Despite consistency in the implication of LPL and variation in lipid levels with associated clinical manifestations2,16,17,18,19,20,21,22, the effect of many of the significant variants identified were not observed in different populations and ethnic groups2,3,5,6,8,9,12,13. It has been suggested that the role of LPL and its variants be further investigated in different populations with reference to ethnic backgrounds2. However, challenges are encountered when deciding which variants should be selected for genetic association with lipid levels3,6,7,9. A common approach would be to select a representative SNP that is in strong Linkage disequilibrium with other SNPs and that the selected tagged SNPs would represent the different haplogroups across the LPL gene. Such an approach may prove to be time and cost ineffective. Johansen et al. (2010) indicated that 20.8% of variation in TG levels could be explained by common variants. In addition, Deo et al. identified 12 risk variants at the LPL gene locus associated with TG levels, four of which are included in this study. Moreover, Evans et al. (2013) suggested the use of the common disease common variant (CDCV) model is applicable to studying LPL variants. The model implies that genetic variants which occur at high frequencies among the general population would increase the susceptibility to the disease but with a small “effect size”7.

With this approach in mind, the present study aimed to investigate common LPL variants with a global minor frequency above 5% among the general Kuwaiti population to assess their role in contributing to fluctuations in plasma lipid levels, specifically triglycerides (TG) and high-density lipoprotein-Cholesterol (HDL-C). The four variants selected have been previously reported for their effect size in different ethnic backgrounds3,5,12. Two of the variants selected (rs1121923 and rs258) have not been extensively studied in different populations21,22 while the other two (rs328 and rs13702) have been extensively investigated with conflicting results2,3,4,5,8,22. Deo et al. (2009) identified rs328 as a strong indicator (p = 2.7 × 10−6) of increased TG levels with a higher impact in populations of African ancestry when compared to Europeans. The other commonly studied variant rs325 was not included as it showed strong LD with rs328. However, conflicting results have been reported with regards to rs3283,4,5,12,22. Several studies have suggested that rs13702 is a strong candidate for TG and HDL-C and TG levels4,8,23.

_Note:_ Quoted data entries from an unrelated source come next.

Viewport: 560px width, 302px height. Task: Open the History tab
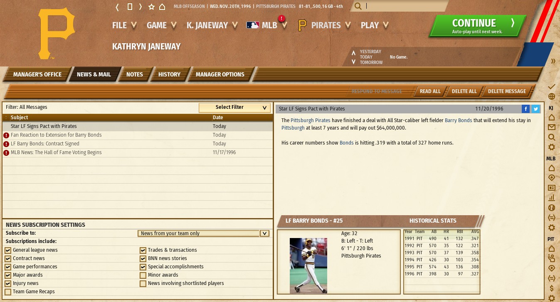[x=169, y=74]
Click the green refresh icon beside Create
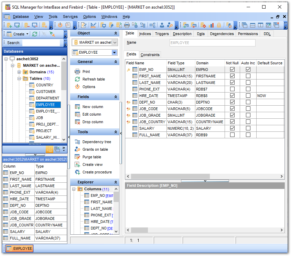The height and width of the screenshot is (256, 291). click(35, 34)
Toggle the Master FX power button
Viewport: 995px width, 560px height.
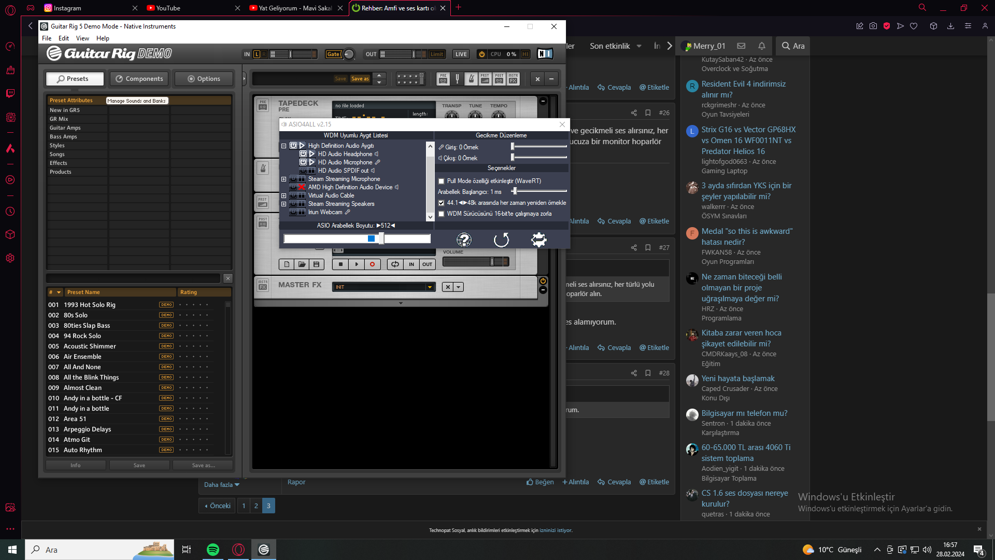pos(543,281)
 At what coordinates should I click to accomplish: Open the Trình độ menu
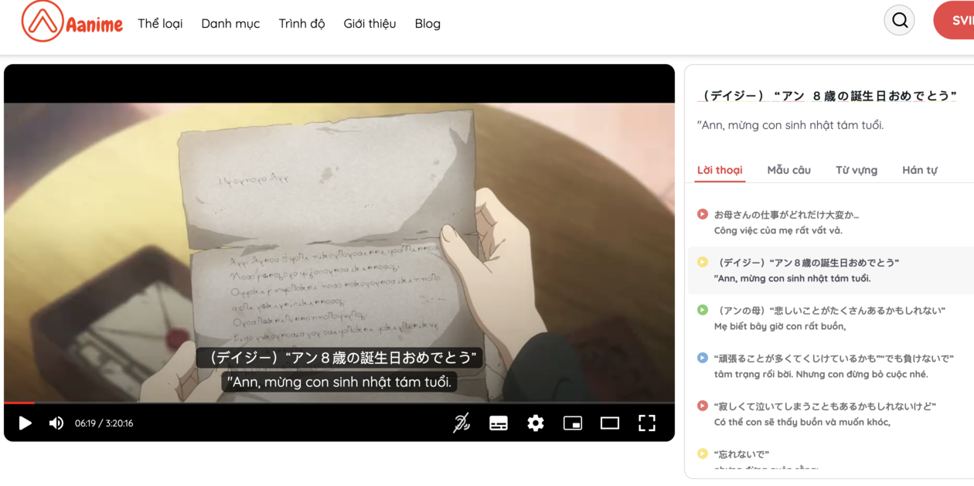[301, 23]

The present study investigated LPL common variants (rs1121923; rs258; rs328 and rs13702) (Table 1) in a Kuwaiti cohort that have been implicated in disorders associated with plasma lipid levels and that yielded either conflicting or inconclusive findings. The SNPs are in regions reported to be involved in gene expression or splice regulation. Common variants, based on the minor allele frequency reported in the GenBank database and based on Genome Reference Consortium Human Build 38 patch release 12 (Grch38.p12), are more likely to indicate a genetic association with variation in lipid levels, if present, among a small sample size which is representative of a heterogenous population. The cohort in this study is a representative of an Arab admixed population24 in which common variants are more likely to yield informative and conclusive results than rare variants among a population known for demonstrating high prevalence of dyslipidemia and the metabolic syndrome25,26,27.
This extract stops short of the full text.